▶ Work to be completed
The reply should consist of the entire listing, word for word.

▶ Given data
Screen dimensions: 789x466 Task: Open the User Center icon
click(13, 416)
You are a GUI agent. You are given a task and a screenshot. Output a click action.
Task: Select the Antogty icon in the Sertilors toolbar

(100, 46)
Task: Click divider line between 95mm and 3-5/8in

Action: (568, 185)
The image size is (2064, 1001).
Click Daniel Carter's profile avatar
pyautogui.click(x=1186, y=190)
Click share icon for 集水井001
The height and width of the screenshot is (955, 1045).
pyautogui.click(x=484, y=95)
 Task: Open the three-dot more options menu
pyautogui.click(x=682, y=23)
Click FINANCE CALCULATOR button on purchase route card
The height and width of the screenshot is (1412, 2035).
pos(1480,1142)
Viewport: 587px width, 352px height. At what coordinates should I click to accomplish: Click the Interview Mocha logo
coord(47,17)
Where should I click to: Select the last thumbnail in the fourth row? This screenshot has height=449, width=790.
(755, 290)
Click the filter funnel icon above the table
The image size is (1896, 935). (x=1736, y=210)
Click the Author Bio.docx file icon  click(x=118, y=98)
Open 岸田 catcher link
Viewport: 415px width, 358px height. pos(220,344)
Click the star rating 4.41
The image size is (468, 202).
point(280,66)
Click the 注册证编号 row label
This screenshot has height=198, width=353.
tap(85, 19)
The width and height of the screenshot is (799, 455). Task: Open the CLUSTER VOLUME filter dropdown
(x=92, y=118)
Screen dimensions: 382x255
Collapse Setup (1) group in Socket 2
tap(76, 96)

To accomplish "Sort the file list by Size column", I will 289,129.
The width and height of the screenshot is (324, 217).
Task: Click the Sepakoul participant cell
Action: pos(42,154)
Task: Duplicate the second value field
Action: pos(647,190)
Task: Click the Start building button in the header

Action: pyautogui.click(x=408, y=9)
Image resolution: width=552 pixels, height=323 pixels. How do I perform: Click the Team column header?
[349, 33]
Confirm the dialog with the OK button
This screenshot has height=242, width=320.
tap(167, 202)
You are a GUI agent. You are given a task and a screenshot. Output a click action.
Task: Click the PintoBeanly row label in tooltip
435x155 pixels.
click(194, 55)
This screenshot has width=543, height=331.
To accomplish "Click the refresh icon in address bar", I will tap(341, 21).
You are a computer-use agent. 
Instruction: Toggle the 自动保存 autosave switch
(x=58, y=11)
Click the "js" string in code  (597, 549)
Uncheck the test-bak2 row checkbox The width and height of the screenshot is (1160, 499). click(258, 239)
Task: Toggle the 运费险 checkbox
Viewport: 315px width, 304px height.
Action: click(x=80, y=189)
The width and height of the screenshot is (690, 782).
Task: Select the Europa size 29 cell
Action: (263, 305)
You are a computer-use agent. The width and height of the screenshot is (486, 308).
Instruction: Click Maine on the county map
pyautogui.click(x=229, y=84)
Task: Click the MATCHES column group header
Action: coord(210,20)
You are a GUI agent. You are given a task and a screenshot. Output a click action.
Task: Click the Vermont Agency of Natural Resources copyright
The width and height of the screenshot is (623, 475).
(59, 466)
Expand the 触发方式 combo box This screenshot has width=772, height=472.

▶ Answer to this exercise
Screen dimensions: 789x466 Task: Open the User Center icon
click(13, 416)
You are a GUI agent. You are given a task and a screenshot. Output a click action.
Task: Select the Antogty icon in the Sertilors toolbar

(100, 46)
Task: Click divider line between 95mm and 3-5/8in

Action: (568, 185)
The image size is (2064, 1001).
Click Daniel Carter's profile avatar
pyautogui.click(x=1186, y=190)
Click share icon for 集水井001
The height and width of the screenshot is (955, 1045).
pyautogui.click(x=484, y=95)
 Task: Open the three-dot more options menu
pyautogui.click(x=682, y=23)
Click FINANCE CALCULATOR button on purchase route card
The height and width of the screenshot is (1412, 2035).
pos(1480,1142)
Viewport: 587px width, 352px height. At what coordinates should I click to accomplish: Click the Interview Mocha logo
coord(47,17)
Where should I click to: Select the last thumbnail in the fourth row? This screenshot has height=449, width=790.
(755, 290)
Click the filter funnel icon above the table
The image size is (1896, 935). (x=1736, y=210)
Click the Author Bio.docx file icon  click(x=118, y=98)
Open 岸田 catcher link
Viewport: 415px width, 358px height. pos(220,344)
Click the star rating 4.41
The image size is (468, 202).
point(280,66)
Click the 注册证编号 row label
This screenshot has height=198, width=353.
tap(85, 19)
The width and height of the screenshot is (799, 455). Task: Open the CLUSTER VOLUME filter dropdown
(x=92, y=118)
Screen dimensions: 382x255
Collapse Setup (1) group in Socket 2
tap(76, 96)

To accomplish "Sort the file list by Size column", I will 289,129.
The width and height of the screenshot is (324, 217).
Task: Click the Sepakoul participant cell
Action: pos(42,154)
Task: Duplicate the second value field
Action: pos(647,190)
Task: Click the Start building button in the header

Action: pyautogui.click(x=408, y=9)
Image resolution: width=552 pixels, height=323 pixels. How do I perform: Click the Team column header?
[349, 33]
Confirm the dialog with the OK button
This screenshot has height=242, width=320.
tap(167, 202)
You are a GUI agent. You are given a task and a screenshot. Output a click action.
Task: Click the PintoBeanly row label in tooltip
435x155 pixels.
click(194, 55)
This screenshot has width=543, height=331.
To accomplish "Click the refresh icon in address bar", I will tap(341, 21).
You are a computer-use agent. 
Instruction: Toggle the 自动保存 autosave switch
(x=58, y=11)
Click the "js" string in code  (597, 549)
Uncheck the test-bak2 row checkbox The width and height of the screenshot is (1160, 499). click(258, 239)
Task: Toggle the 运费险 checkbox
Viewport: 315px width, 304px height.
Action: click(x=80, y=189)
The width and height of the screenshot is (690, 782).
Task: Select the Europa size 29 cell
Action: (263, 305)
You are a computer-use agent. The width and height of the screenshot is (486, 308).
Instruction: Click Maine on the county map
pyautogui.click(x=229, y=84)
Task: Click the MATCHES column group header
Action: coord(210,20)
You are a GUI agent. You are given a task and a screenshot. Output a click action.
Task: Click the Vermont Agency of Natural Resources copyright
The width and height of the screenshot is (623, 475).
(59, 466)
Expand the 触发方式 combo box This screenshot has width=772, height=472.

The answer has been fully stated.